Kant, Hegel und Nietzsche
Dass der Humor nun zunehmend eine Form der Lebensbewältigung wurde, erregte das Interesse der Philosophen. Dabei beschäftigten sich Kant und Hegel vor allem mit dem Phänomen des Lachens – sowie später auch Nietzsche, der vor über 100 Jahren forderte: „Zehnmal musst Du lachen am Tage und heiter sein. ...“ Und im Jahr 1900 schrieb schließlich Bergson sein Standardwerk über ‚Das Lachen‘. Für ihn war Lachen vor allem ein Erziehungsmittel, ein Auslachen, wenn Menschen sich gegen die Normen der Gemeinschaft verhalten.
Sigmund Freud und der Humor
Die eigentliche Blütezeit des Humors setzte allerdings erst nach 1900 ein, als sich zahlreiche Psychologen und Psychotherapeuten mit dieser Thematik beschäftigten.
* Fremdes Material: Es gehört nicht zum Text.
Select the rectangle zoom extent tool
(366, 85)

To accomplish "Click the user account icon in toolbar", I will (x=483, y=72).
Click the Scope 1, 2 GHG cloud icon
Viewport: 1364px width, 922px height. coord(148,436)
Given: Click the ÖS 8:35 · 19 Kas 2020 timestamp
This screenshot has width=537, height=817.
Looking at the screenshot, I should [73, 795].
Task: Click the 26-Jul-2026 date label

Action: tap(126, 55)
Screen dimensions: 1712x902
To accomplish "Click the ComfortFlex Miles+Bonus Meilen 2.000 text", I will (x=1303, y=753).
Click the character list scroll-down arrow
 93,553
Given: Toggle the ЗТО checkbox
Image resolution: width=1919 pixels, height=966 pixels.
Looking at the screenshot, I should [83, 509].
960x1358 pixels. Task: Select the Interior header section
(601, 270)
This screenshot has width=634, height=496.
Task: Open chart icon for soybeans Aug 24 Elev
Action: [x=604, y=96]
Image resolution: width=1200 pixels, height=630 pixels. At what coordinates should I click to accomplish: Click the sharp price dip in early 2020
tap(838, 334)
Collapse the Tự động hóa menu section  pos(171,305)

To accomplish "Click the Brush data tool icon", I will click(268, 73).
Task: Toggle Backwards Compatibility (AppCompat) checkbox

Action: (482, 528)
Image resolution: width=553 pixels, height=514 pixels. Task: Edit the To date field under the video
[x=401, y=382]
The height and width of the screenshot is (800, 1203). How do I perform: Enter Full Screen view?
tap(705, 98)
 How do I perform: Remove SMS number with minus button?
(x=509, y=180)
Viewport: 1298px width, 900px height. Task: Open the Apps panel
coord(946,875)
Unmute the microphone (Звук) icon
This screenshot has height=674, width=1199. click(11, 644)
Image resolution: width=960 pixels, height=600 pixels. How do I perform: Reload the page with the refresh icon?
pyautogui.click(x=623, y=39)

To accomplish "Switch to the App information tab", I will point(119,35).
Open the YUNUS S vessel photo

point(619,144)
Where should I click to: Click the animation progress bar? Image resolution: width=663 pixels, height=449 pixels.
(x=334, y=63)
Es begann mit Sigmund Freud, der vor allem darauf hinwies, dass der humoristische Lustgewinn aus erspartem Gefühlsaufwand hervorgeht. Man spart jene Kraft, die bisher zur Verdrängung erforderlich war.
Sigmund Freud schätzte den Humor als außerordentliche Fähigkeit und stellte fest: „Humor hat nicht nur etwas Befreiendes, sondern auch etwas Großes und Erhebendes.“ Und seitdem wurde nicht nur über das Lachen geforscht, sondern das Augenmerk richtete sich zunehmend auf den Humor.